> **Instructions to follow**: All of the entries below are to be retyped exactly.

> **Supplied data**:

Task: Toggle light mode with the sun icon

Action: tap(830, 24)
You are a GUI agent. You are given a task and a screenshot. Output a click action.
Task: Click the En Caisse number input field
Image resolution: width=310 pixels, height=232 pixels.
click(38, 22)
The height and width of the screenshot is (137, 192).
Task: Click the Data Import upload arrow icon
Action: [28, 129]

> **Answer**:
Task: Toggle light mode with the sun icon

Action: tap(830, 24)
You are a GUI agent. You are given a task and a screenshot. Output a click action.
Task: Click the En Caisse number input field
Image resolution: width=310 pixels, height=232 pixels.
click(38, 22)
The height and width of the screenshot is (137, 192).
Task: Click the Data Import upload arrow icon
Action: [28, 129]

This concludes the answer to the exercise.